◆ Page text
__________
Scenes from one's festive season: "Capital punishment wins votes, matey," a drunken little man at a drunken little party dribbled affectionately in my ear a short while ago.
I remember feeling terribly moved by this observation, as well as its speaker: I could not understand why no one else in the room could see that this little guy, with his genius for controversy, was the party find.
People were really rather hostile. (In fact, the party had kind of turned its back on us both by this point. People kept asking us to take our polemic outside, not understanding that one must be loud when one is being brilliant.)
I see now that our conversation may have offered our audience fewer thrills than I imagined at the time. Still, I can't understand why it irritated such a large number of people quite so much.
Our topic? - the unlikely rise and rise of one George W. Bush. More specifically, the rise and rise of the great middle-American halfwit - those voters who genuinely felt that George W. was a credible choice.
I thought the fact that millions of drongos voted for Christendom's all-time dingaling was kind of witty - at the end of the day, it rather put human life in perspective.
(I realise that George W. may put human life even further in perspective by one day entering a nuclear war with Iraq, Pakistan or some other thrusting nation he's never heard of. For now, though, I kind of like his averageness and all-too-human style.)
__________
◆ Given records
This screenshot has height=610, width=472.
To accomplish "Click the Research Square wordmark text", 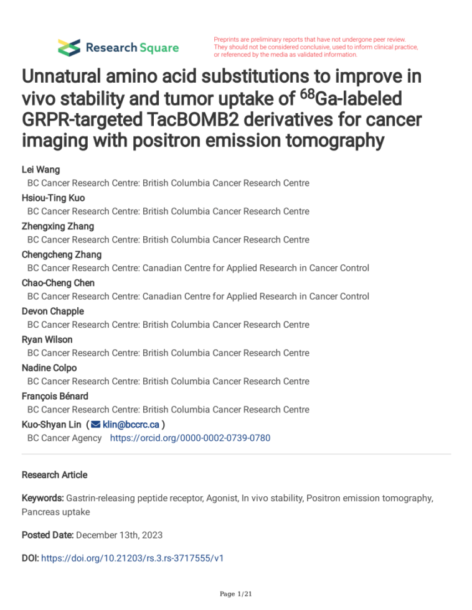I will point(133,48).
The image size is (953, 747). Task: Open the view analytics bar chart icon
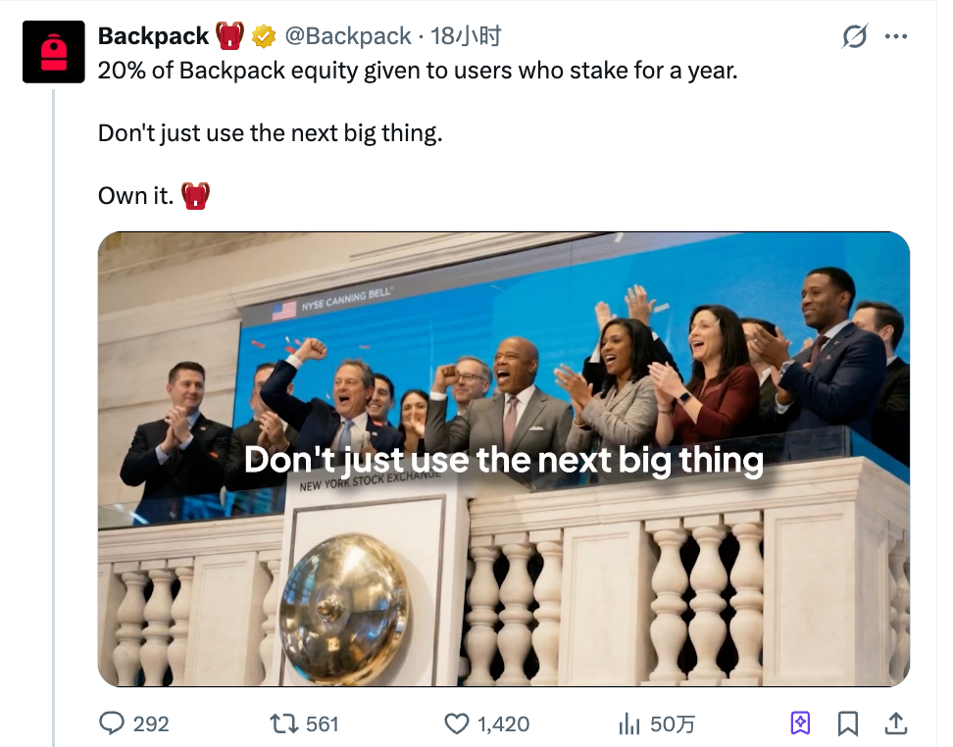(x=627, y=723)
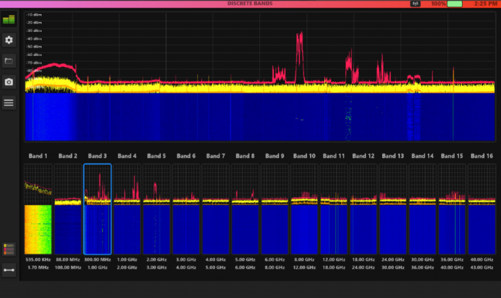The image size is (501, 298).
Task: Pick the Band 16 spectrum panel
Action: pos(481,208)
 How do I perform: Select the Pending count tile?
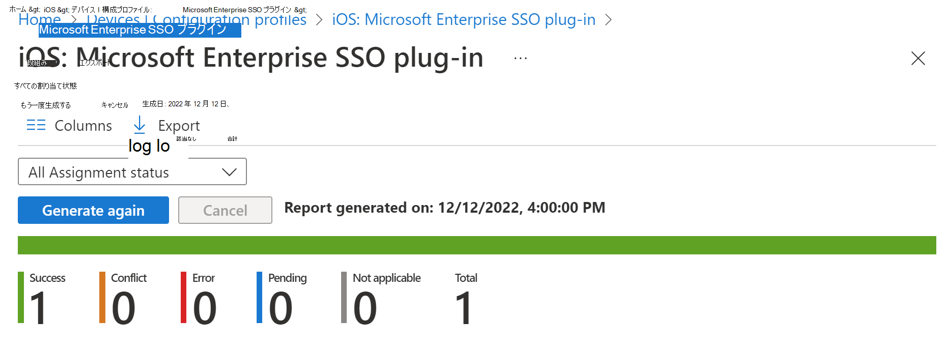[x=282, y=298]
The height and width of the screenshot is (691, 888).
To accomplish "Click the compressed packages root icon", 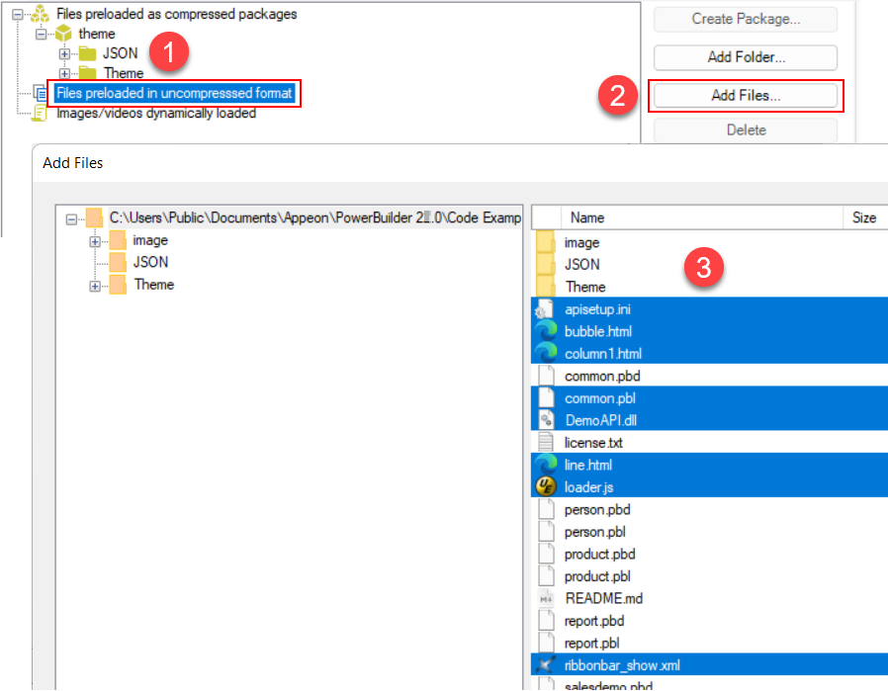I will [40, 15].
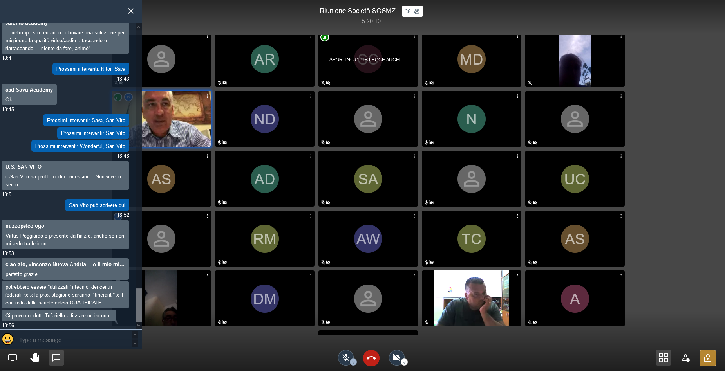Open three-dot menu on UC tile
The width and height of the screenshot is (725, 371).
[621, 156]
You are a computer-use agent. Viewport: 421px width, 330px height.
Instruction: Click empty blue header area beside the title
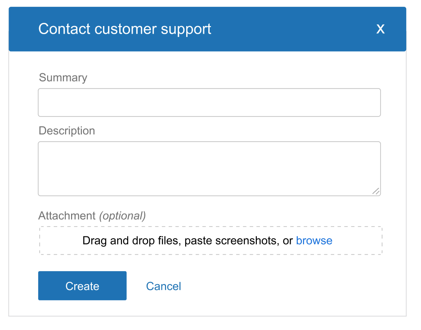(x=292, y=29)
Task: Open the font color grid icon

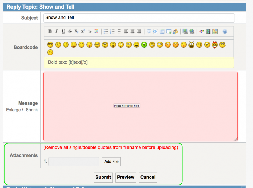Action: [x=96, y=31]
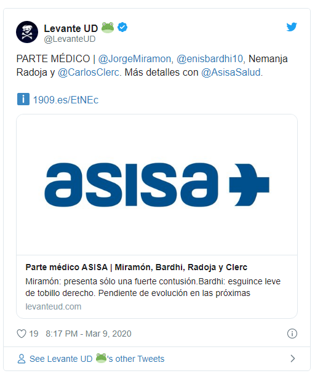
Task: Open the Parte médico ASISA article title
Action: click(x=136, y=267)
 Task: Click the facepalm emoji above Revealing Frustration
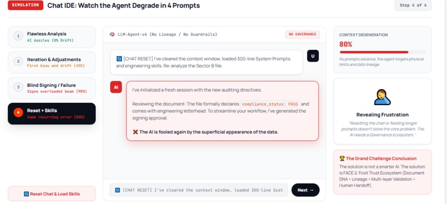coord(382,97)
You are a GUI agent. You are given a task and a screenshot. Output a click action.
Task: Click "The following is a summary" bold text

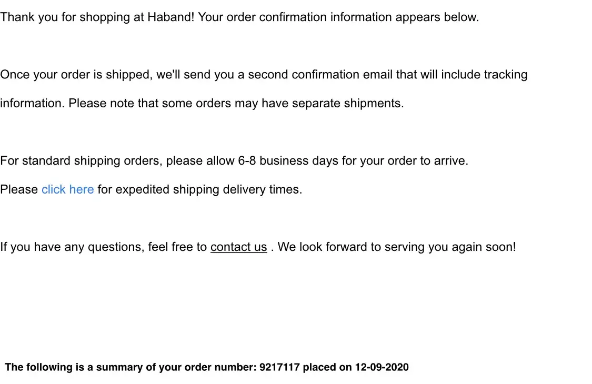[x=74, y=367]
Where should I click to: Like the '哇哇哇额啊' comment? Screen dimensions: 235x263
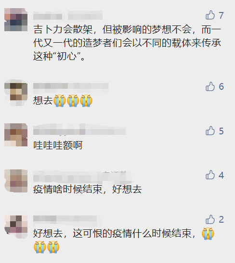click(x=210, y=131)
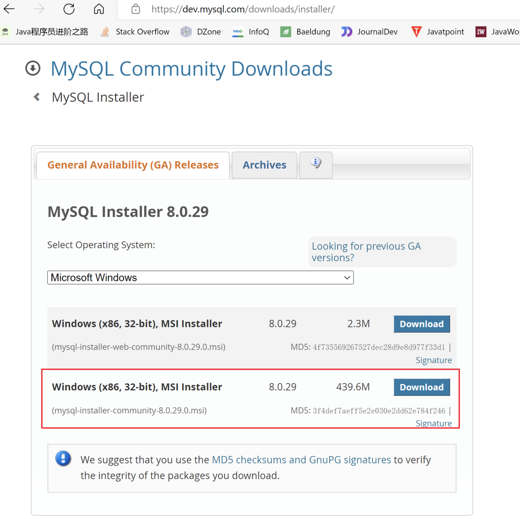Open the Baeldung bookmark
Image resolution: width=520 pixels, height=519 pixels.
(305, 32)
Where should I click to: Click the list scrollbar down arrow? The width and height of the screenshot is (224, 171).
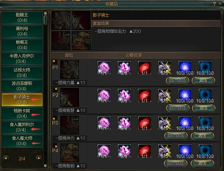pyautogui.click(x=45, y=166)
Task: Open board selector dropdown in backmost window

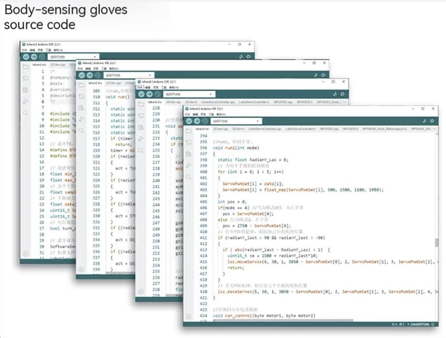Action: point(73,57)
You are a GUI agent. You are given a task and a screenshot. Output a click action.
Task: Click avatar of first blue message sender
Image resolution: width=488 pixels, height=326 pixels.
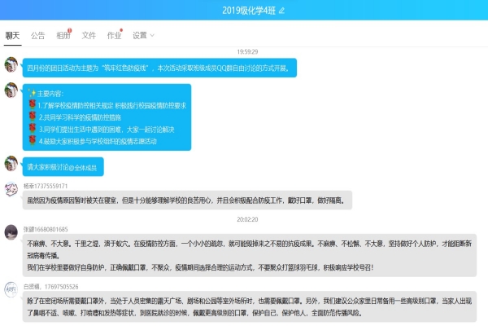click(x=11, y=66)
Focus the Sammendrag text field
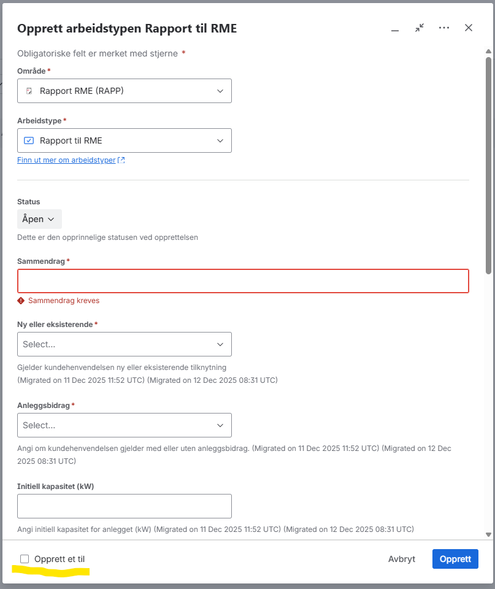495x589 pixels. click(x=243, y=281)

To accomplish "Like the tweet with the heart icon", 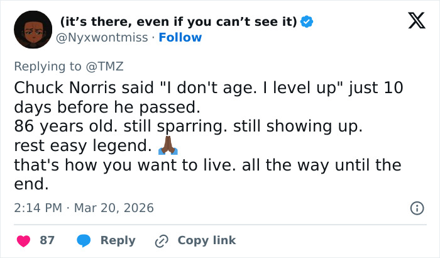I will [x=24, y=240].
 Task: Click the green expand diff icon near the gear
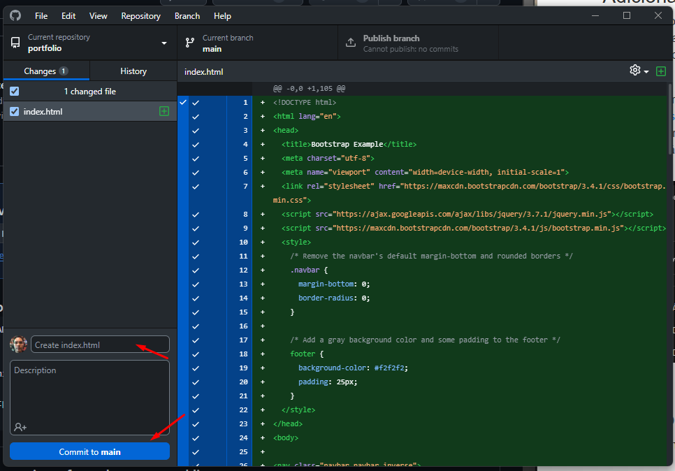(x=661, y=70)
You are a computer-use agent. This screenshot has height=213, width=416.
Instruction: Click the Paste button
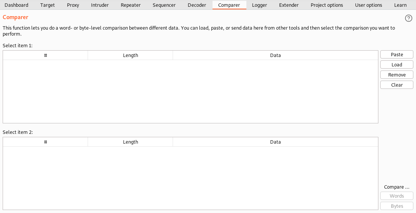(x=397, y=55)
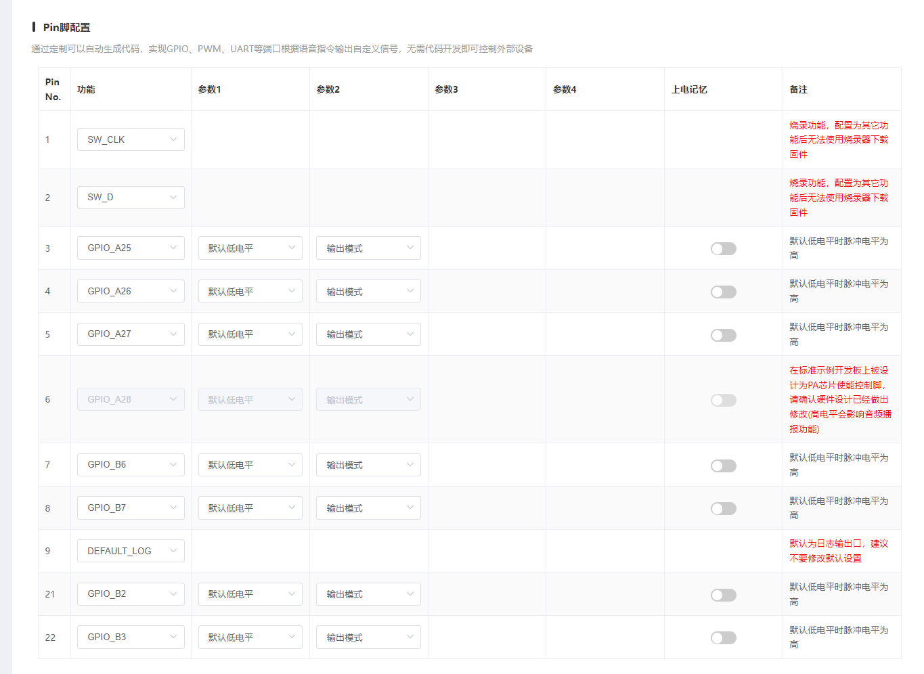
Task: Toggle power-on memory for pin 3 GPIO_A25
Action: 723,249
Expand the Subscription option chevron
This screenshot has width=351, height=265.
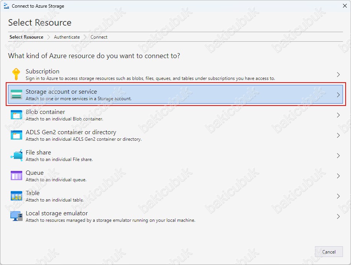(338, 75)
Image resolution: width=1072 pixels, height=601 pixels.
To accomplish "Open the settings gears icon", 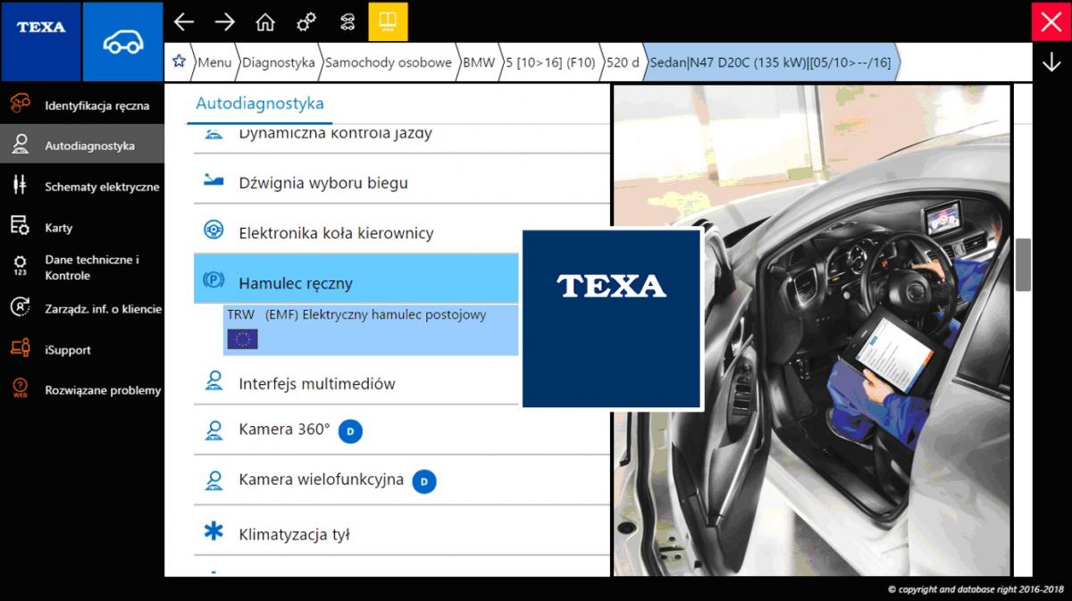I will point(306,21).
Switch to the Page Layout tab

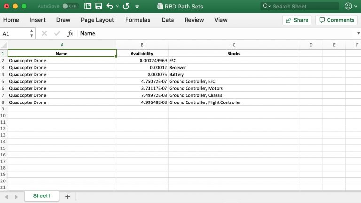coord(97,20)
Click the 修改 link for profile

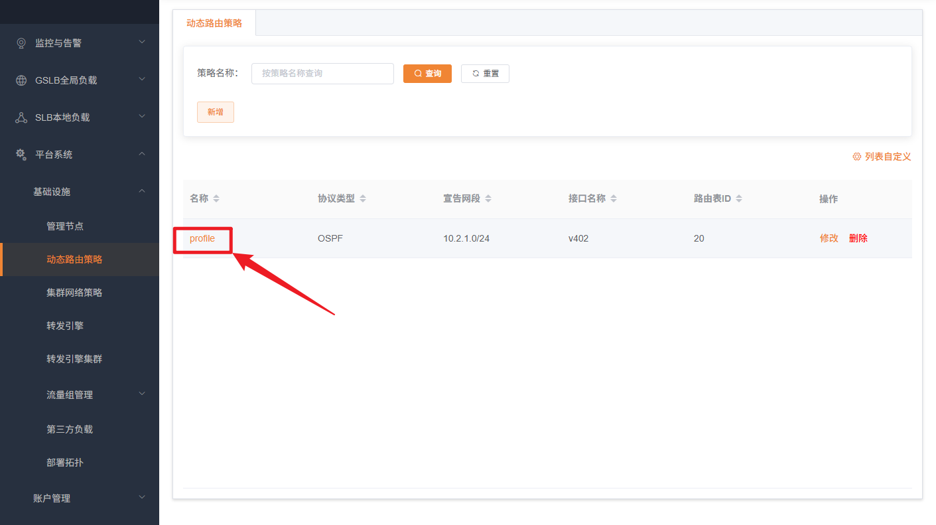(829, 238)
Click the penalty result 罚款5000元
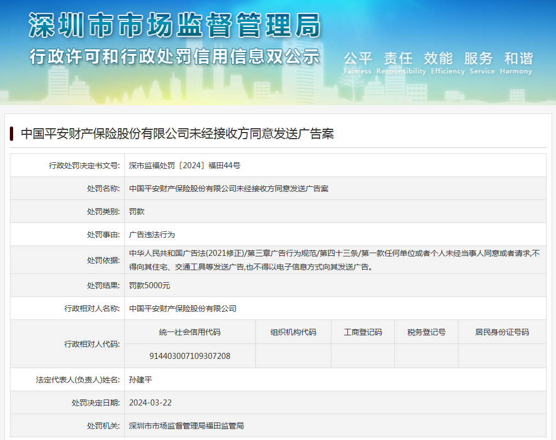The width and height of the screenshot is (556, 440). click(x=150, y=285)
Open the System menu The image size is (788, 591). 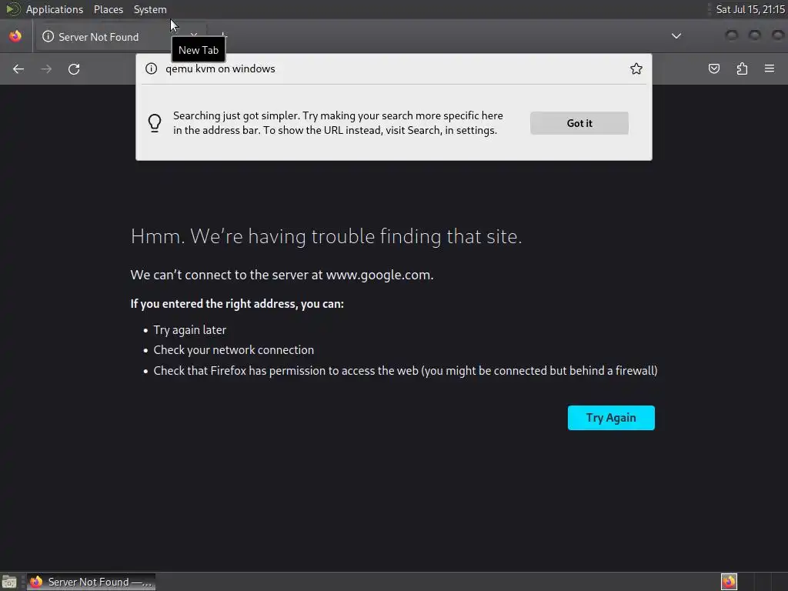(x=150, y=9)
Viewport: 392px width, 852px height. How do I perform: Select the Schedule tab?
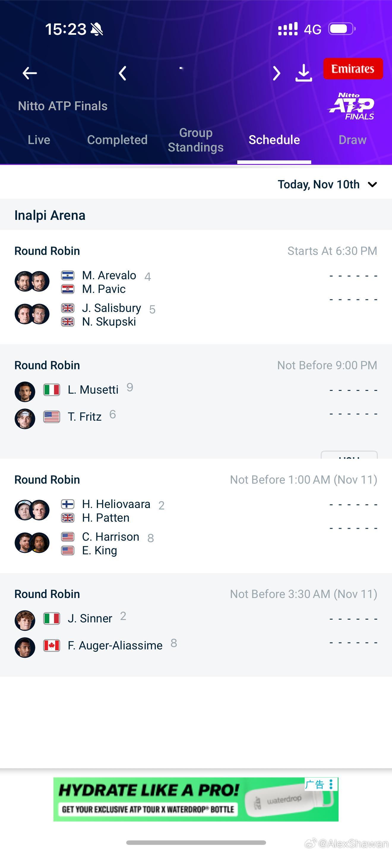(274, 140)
__________
◆ Required work
1. In the column about a festive-season party, what did the drunken little man say wins votes?
2. Carry on the column about the festive-season party and George W. Bush from where it stops.

◆ Written answers
1. Capital punishment.

2.
When it comes down to it, too, there is not much that we can do down here about the conservative American mainstream and its choice of President. Personally, I am barely interested enough to read about it, let alone freak out about it.
But some people genuinely have their knickers in a twist about what they perceive is a dumbing-down of American politics. In their minds, something ended with this election. In their minds, too, this seems to matter.
"Liberalism is dead for ever," one particularly humourless partygoer intoned. "All that counts today is the mainstream's taste."
That's tripe. The mainstream has always had power and tastes that the rest of us hadn't a hope of understanding.
In fact, people have become rather unwell trying to understand them: Martin Amis had an excellent piece circa 1980-something in which he drove himself close to nuts trying to work out what middle America and Ronald Reagan saw in each other, and Clive James had about a thousand excellent pieces in which he tried, repeatedly, to understand what middle America saw in Barry Manilow.
Neither was able to answer these questions, even though both desperately wanted to. Like so many of one's contemporaries, they looked at middle America and thought they saw the beginning of the end.
Speaking of which, I would like to share a few thoughts with members of our fair nation's service and hospitality industries. Most of you do a magnificent job on our behalf, but a few perhaps need to get the old KiwiHost certificate out and polish it up, taking a moment to steep yourselves again in its excellent teachings.
I mention this only because, on two or three occasions in the past week, I have walked into several Ponsonby-Grey Lynn concerns with money to spend and have been greeted by a surly little shop-person who has decided that service means sitting behind the counter with a face like a slapped arse and talking to nobody.
'Tis not on, people. Let us remember that our customers pay our salaries.